INSTRUCTIONS TO FOLLOW: Every line of the data below that holds the string "picker" needs to be reported.

EXCERPTED RECORDS:

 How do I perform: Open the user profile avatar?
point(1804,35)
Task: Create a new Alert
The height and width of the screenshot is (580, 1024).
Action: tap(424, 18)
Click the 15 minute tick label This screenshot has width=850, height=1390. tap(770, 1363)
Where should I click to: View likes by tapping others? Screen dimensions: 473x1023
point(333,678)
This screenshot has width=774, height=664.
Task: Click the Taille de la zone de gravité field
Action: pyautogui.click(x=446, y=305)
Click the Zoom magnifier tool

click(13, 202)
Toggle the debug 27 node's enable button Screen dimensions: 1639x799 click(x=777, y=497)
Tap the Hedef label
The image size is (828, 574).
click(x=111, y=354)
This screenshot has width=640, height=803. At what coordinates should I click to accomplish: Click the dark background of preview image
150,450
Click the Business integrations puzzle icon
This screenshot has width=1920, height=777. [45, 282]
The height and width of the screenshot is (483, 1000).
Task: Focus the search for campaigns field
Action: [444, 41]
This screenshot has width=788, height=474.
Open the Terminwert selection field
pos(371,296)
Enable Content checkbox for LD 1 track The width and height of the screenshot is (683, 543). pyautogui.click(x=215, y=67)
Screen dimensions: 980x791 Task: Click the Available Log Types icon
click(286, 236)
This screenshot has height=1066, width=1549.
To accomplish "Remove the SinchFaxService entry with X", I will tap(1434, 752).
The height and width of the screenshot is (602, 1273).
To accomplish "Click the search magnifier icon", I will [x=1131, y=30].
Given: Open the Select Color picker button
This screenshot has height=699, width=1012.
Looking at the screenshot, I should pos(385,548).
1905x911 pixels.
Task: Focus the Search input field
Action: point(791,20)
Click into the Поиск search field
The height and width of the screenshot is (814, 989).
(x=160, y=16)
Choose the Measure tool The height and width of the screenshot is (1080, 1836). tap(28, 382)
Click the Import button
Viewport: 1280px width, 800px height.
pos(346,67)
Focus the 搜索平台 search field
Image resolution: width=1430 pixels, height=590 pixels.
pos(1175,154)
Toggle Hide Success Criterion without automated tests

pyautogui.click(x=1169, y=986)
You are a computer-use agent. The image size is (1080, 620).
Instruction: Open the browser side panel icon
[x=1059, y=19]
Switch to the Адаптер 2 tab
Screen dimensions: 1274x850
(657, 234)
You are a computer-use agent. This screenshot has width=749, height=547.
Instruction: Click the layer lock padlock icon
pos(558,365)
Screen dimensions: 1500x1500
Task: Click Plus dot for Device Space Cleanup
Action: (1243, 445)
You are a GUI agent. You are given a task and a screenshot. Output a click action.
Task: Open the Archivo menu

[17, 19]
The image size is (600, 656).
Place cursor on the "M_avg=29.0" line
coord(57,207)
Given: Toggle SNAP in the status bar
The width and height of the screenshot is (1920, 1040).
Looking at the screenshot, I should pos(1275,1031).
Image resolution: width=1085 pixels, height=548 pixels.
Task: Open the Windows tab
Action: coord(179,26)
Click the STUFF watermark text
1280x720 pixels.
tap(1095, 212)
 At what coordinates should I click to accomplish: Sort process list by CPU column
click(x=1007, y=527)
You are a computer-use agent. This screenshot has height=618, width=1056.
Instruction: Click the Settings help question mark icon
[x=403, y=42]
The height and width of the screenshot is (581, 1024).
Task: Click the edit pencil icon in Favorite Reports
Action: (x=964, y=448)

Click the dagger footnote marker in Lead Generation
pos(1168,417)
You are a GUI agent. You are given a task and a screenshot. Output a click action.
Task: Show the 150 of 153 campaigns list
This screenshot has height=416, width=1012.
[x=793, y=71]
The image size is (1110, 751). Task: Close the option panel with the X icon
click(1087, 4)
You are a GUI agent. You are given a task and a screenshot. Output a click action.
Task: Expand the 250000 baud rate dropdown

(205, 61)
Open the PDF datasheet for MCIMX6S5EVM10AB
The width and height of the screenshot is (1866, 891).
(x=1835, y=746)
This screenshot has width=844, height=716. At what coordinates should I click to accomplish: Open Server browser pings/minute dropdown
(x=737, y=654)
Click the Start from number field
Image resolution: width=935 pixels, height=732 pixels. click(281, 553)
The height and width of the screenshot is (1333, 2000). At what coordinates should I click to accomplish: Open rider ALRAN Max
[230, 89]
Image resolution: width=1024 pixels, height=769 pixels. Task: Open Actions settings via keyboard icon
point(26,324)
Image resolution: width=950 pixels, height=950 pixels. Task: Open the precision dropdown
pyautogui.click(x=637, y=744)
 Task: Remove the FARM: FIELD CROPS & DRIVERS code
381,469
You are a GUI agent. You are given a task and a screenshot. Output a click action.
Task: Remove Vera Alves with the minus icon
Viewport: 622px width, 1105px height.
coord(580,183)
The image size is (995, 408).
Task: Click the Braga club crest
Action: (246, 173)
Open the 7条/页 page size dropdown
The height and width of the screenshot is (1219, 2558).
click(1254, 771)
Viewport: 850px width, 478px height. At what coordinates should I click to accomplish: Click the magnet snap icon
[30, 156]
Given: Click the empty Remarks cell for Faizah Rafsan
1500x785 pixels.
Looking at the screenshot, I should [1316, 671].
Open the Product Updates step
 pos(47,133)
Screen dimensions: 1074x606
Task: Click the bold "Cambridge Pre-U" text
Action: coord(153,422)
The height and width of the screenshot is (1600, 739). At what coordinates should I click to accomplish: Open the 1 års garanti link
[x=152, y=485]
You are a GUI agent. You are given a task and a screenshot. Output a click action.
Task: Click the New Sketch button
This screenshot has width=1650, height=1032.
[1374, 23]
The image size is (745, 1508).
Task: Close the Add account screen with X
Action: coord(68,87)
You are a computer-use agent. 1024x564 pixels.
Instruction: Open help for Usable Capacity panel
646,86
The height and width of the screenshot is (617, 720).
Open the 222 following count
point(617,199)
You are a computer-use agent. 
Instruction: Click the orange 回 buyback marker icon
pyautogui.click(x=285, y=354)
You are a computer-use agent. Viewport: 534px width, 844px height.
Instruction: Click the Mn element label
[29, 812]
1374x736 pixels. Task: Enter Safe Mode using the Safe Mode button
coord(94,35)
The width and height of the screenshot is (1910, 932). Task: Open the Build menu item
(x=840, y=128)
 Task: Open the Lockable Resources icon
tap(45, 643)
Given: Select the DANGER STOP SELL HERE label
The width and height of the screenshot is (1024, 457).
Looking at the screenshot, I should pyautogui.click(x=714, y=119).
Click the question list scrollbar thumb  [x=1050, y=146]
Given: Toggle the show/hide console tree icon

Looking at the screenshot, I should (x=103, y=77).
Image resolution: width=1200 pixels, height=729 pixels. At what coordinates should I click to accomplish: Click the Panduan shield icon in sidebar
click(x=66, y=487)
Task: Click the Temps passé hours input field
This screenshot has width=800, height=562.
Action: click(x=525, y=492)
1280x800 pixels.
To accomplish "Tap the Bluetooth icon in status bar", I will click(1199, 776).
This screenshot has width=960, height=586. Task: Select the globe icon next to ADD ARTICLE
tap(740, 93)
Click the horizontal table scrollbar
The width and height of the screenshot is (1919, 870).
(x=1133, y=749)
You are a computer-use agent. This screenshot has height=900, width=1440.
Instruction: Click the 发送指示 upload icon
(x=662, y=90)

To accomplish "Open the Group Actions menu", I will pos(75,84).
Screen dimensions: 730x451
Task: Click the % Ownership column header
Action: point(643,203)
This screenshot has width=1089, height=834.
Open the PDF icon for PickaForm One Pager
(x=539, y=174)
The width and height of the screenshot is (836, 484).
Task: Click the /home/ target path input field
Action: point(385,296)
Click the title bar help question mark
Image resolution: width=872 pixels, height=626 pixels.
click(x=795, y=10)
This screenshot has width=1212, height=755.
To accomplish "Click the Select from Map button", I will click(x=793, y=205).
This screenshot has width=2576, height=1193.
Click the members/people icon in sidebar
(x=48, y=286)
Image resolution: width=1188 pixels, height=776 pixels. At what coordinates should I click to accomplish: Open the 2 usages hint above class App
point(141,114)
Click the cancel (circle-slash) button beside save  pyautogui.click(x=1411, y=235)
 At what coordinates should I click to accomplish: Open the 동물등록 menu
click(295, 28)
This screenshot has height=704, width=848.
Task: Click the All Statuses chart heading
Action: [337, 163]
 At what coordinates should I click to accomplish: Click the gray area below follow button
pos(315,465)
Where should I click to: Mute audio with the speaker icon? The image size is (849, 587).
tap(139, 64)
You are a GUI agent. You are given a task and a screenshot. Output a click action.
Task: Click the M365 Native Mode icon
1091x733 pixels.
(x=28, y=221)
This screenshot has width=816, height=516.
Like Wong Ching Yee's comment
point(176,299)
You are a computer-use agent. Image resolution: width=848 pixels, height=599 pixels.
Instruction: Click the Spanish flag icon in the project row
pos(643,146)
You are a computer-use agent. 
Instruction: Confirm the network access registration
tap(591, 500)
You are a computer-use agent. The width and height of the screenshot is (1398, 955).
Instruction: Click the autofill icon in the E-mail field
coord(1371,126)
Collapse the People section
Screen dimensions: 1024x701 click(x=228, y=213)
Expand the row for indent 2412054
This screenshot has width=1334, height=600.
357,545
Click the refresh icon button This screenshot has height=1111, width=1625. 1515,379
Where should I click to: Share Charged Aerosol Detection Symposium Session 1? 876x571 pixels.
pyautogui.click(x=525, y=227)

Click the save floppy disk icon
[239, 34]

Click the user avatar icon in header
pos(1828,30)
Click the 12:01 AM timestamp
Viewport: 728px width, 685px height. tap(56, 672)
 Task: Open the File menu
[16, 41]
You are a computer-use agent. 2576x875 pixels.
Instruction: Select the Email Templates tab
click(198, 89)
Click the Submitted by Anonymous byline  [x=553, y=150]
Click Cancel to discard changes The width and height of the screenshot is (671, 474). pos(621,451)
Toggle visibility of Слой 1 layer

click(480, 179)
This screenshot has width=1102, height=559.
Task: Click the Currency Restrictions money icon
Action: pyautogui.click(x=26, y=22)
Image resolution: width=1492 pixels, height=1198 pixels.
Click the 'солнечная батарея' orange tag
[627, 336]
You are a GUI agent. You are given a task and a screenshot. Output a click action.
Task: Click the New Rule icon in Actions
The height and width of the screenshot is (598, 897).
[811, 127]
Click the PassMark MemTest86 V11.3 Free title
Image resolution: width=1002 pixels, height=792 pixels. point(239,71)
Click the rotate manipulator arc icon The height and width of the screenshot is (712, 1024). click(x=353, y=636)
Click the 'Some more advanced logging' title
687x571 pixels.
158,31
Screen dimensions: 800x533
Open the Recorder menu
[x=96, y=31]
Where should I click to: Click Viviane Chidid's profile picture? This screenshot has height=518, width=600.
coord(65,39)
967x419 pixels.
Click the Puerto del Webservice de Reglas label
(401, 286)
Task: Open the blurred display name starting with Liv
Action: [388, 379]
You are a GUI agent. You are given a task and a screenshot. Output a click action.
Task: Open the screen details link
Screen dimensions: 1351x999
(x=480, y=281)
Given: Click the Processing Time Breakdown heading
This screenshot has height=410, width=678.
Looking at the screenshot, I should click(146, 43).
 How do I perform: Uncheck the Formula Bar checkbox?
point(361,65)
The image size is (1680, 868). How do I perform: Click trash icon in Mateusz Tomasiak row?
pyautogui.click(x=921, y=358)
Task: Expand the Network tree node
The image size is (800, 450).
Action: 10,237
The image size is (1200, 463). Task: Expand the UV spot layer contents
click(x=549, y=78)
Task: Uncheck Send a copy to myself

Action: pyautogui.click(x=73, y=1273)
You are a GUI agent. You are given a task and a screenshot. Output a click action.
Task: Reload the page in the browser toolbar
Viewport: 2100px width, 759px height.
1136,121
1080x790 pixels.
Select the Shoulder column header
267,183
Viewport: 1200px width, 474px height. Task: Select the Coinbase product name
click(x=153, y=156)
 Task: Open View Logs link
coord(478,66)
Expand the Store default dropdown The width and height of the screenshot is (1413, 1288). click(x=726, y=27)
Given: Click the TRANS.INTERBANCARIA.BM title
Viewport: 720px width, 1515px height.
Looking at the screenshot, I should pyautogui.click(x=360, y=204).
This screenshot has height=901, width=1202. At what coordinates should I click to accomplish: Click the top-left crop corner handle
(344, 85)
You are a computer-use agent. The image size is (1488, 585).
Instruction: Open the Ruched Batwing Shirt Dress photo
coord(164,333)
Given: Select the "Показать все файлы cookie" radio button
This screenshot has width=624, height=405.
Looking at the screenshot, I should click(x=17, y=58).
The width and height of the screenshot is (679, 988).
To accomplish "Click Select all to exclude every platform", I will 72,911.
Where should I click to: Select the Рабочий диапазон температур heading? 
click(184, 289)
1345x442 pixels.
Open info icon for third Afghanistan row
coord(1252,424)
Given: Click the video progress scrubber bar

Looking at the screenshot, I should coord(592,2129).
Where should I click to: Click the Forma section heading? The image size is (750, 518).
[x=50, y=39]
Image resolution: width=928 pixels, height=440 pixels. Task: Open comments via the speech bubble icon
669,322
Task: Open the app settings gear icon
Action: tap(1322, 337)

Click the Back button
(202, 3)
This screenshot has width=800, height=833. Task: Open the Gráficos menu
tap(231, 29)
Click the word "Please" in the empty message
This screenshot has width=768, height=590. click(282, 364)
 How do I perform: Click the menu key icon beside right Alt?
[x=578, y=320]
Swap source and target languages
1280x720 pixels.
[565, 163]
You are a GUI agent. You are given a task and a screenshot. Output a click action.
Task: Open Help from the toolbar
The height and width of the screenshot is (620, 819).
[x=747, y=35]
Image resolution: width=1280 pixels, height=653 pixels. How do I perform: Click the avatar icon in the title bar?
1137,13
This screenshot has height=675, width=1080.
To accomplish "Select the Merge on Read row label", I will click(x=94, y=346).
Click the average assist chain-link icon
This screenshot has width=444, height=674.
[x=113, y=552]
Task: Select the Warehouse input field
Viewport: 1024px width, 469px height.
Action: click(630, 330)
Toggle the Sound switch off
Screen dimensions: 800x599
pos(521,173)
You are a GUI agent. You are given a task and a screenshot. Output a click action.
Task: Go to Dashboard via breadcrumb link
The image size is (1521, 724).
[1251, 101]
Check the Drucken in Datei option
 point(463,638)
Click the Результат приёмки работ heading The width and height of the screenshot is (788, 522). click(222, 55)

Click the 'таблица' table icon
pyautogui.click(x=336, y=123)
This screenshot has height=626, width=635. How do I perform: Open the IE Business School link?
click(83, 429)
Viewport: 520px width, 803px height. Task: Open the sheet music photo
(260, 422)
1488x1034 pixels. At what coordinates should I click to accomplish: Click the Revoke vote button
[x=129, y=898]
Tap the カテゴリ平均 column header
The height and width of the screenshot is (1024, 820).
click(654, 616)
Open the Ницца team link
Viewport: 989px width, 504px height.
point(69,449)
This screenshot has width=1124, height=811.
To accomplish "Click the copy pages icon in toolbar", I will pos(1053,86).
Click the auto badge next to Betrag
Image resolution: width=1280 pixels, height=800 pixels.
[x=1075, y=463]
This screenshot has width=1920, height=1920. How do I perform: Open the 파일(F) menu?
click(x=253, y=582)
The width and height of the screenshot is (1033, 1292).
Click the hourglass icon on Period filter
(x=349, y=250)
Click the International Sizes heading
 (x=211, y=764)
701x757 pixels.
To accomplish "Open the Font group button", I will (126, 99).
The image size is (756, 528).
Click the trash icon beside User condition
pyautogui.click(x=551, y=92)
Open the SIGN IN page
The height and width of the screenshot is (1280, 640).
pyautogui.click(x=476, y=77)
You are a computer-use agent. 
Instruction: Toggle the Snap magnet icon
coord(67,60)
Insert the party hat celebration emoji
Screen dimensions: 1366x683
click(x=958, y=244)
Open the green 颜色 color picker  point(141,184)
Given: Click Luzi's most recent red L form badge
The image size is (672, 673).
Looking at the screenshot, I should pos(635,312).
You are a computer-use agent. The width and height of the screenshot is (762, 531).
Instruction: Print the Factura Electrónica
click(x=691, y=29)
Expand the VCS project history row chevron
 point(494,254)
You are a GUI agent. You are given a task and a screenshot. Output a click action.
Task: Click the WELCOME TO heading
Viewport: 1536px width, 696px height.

ANSWER TO THE PROBLEM:
Given: Open the Select Color picker button
Open the green 颜色 color picker  point(141,184)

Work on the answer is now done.